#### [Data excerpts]
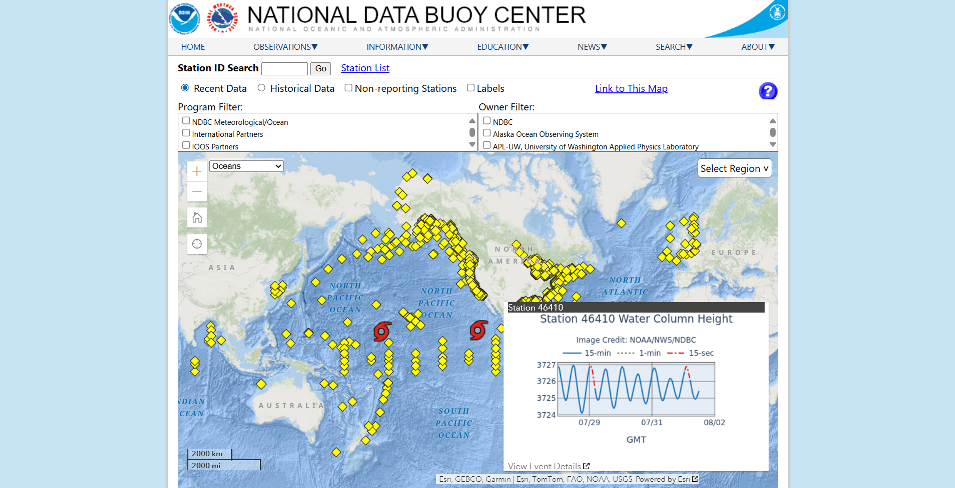Image resolution: width=955 pixels, height=488 pixels.
Task: Reset map to default home view
Action: tap(197, 217)
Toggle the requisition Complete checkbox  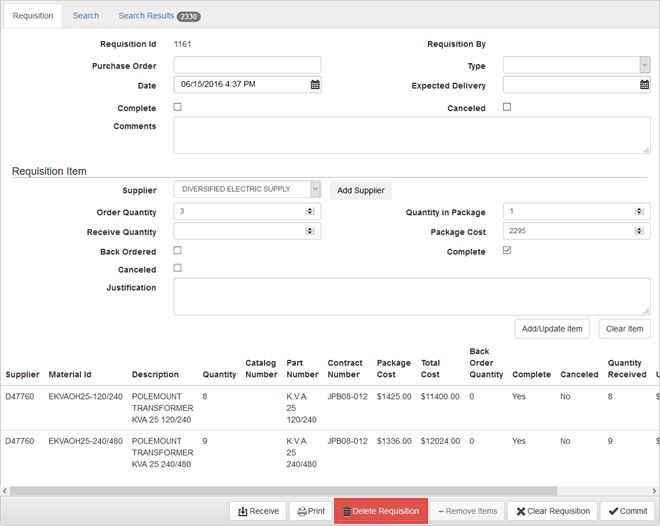[x=178, y=107]
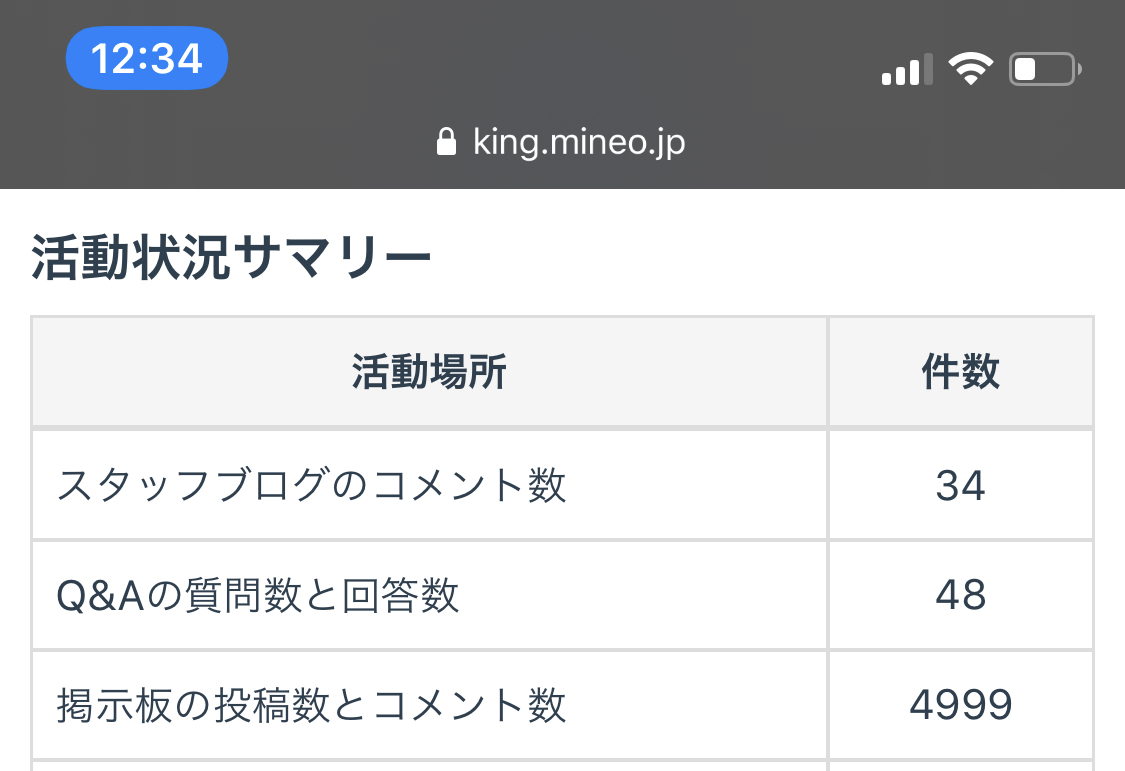Screen dimensions: 1125x771
Task: Tap the cut-off label cell below 掲示板 row
Action: pos(429,765)
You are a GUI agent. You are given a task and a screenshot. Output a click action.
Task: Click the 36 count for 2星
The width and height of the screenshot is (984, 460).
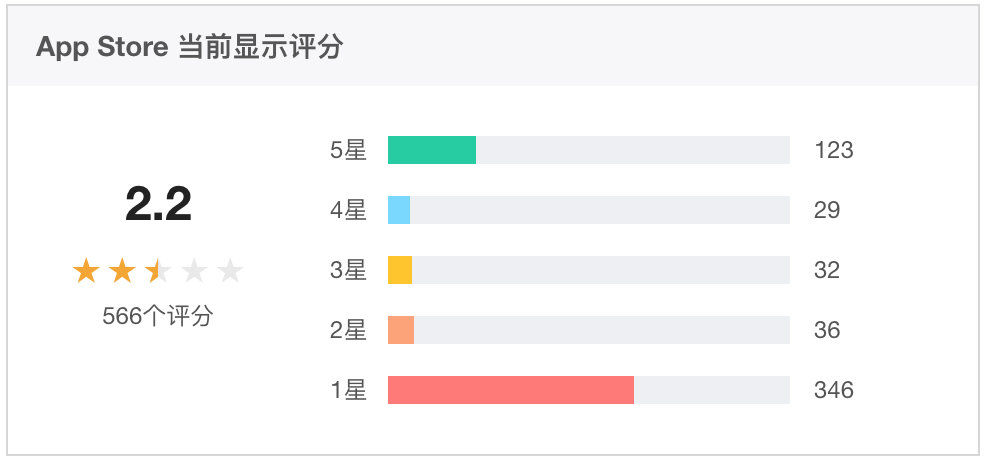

#### [What the exercise asks]
If a line above holds the word "screenshot", copy it.

#### [Written response]
You are a GUI agent. You are given a task and a screenshot. Output a click action.
The width and height of the screenshot is (984, 460).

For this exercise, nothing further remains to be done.